Hardiness – Fully hardy
Soil – Any well drained fertile soil
Position – Full sun
Height – 90cm/3ft
Whats in the garden today Thursday 7th April.
Ribes Sanguineum White Icicle. I look forward to this shrub starting to develop the flowering buds at the end of February each year.
The Daffodil Jetfire brightens up the border on the 31st March. The soft green leaves of the Alchemilla Mollis in early Summer will give a very pleasing effect alongside other perennials and a few annuals.
The Erythronium Lilac Wonder, a very pretty addition to the woodland area, planted last Spring. Flowering on the 1st of April this year, it has opened earlier than the yellow variety Pagoda. However Pagoda does strike me as being more robust and I suspect has a longer flowering period.
Here the very bright and attractive Heather, Erica Carnea Rosantha only planted last Autumn, looks like it will be a very welcome addition to the Heather bed.
Mahonia Japonica, A welcome sight in the woodland on the 1st of April. Flowers are said to have the fragrance of Lily of the valley.

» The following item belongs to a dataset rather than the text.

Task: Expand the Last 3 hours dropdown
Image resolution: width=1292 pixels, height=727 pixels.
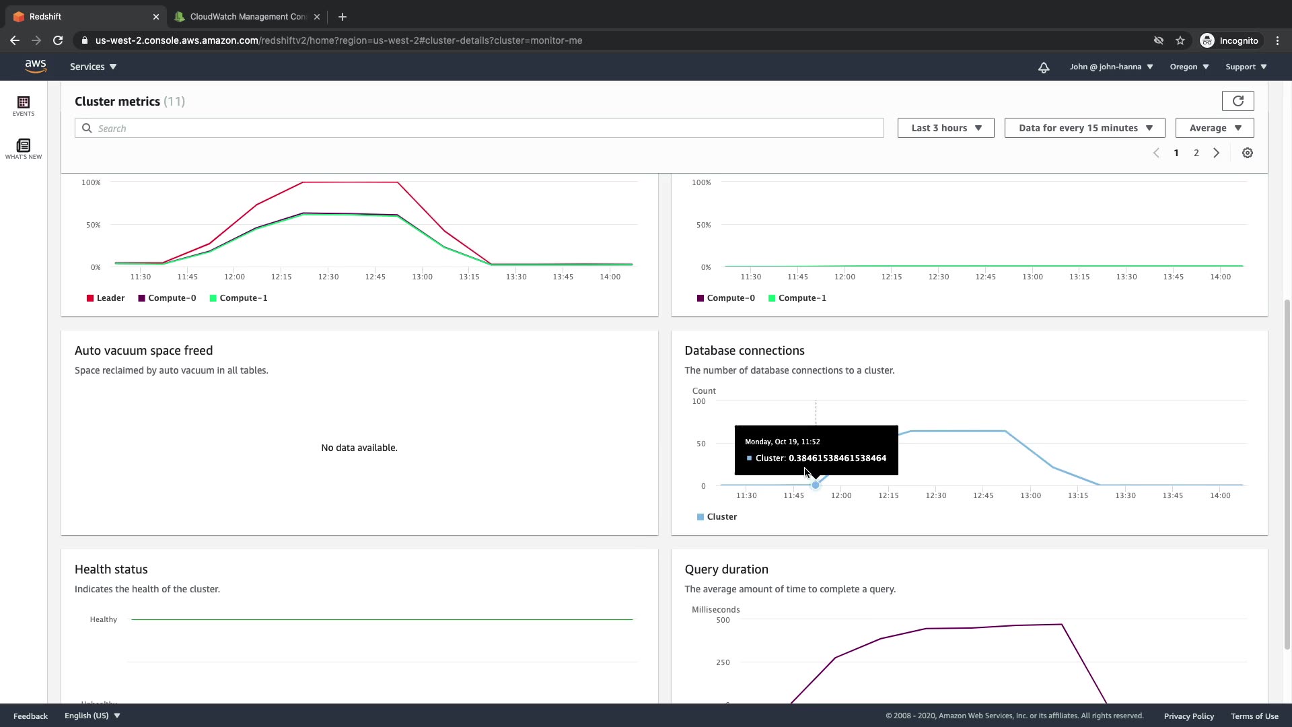Action: click(945, 128)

The common Ribes Sanguineum with its pale pink flowers always gives a delightful show in late March through till the end of April. The embankment which we now call our woodland area had quite a few of this particular shrub when we moved in twenty six years ago.
Apparently they had been planted 15 years before we moved in, making them over 40 years old now. They had become very woody and a few died of naturally, this is the last one standing.
The early Spring garden just has to have at least a few Hellebores.
Polyanthus catching the Spring sunshine in the front garden.
Every year without fail we plant tulips in tubs. I really like this one, but as always with Tulips and Daffodils for that matter I never take note of their names.